Price travels to the Winchester House, which is under construction 24/7, where he meets with both Mrs. Manchester and her niece (Sarah Snook), also a recent widow who is staying there with her son. Mrs. Winchester is convinced that the souls of those who met their deaths at the business end of a Winchester are pushing her to build the house and recreate the rooms in which they died, so they can somehow return to the world of the living; Price, understandably, doesn’t believe any of this, although events begin to transpire that slowly change his view.
And we mean slowly: a turtle trundling its way down one of the Winchester House’s many zigzagging corridors might make more headway. There is almost no suspense generated throughout the film’s 95-minute running time, and all the jump scares are telegraphed well in advance. Mirren and Clarke both seem bored; the usually sharp-edged Mirren seems unsure how to play Sarah. Full-on camp might have worked, but she settles for a dull restraint instead. Clarke just scrunches his face up and gets the lines out as quickly as he can, as if he’s afraid he’ll fall asleep before he finishes.
Winchester was directed (and co-written) by Australian filmmakers Peter and Michel Spierig, who showed a flair for world-building with their 2009 breakout, Daybreakers, and exhibited a strong sense of narrative tension and intelligent conceptualization with their little-seen and very underrated 2014 sci-fi indie Predestination. But creating effective horror seems to fall outside their skill set: last year’s attempt to reboot the moribund Saw franchise with Jigsaw fell flat, while going in the opposite direction and trying their hands at an old-fashioned period ghost story with Winchester has not done them any favors either. What flair is exhibited in the interior design of the house never really sinks in either, as we spend most of our time in the same three rooms and see little of the other 100 or so.
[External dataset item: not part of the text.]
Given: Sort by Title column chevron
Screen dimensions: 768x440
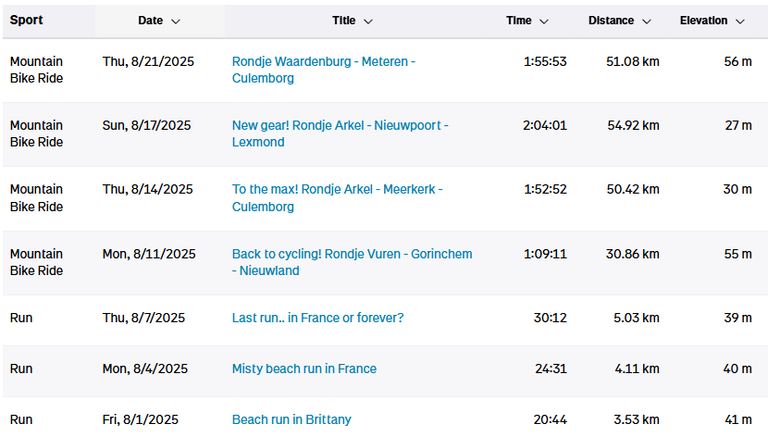Looking at the screenshot, I should point(368,21).
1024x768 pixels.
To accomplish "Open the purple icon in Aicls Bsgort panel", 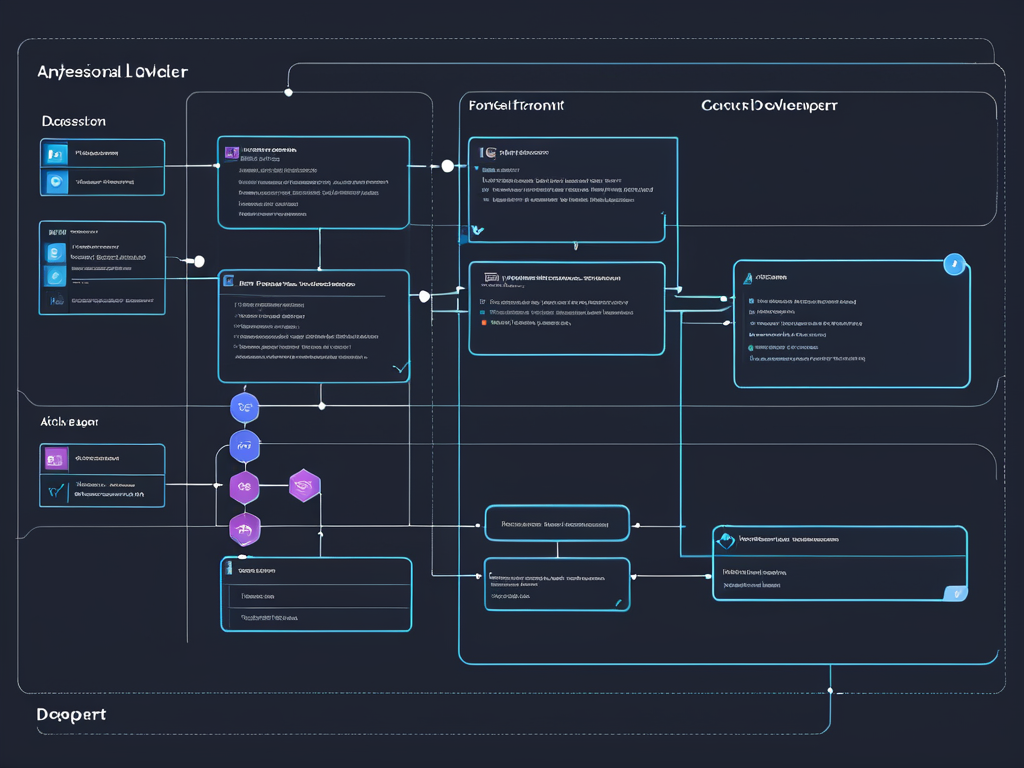I will [54, 459].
Bizarrely, Winchester’s heavy-handed speechifying about all the people whose lives were extinguished by the weapons that paid for the Winchester House may make it the first anti-gun horror movie in history. But social commentary is the last thing Winchester needs, especially when the movie turns pretty much into a shooting spree towards the end. Like some of the staircases and hallways that adorn Mrs. Winchester’s edifice, the movie twists and turns and ultimately leads nowhere.
Winchester is out in theaters today (Friday, February 2).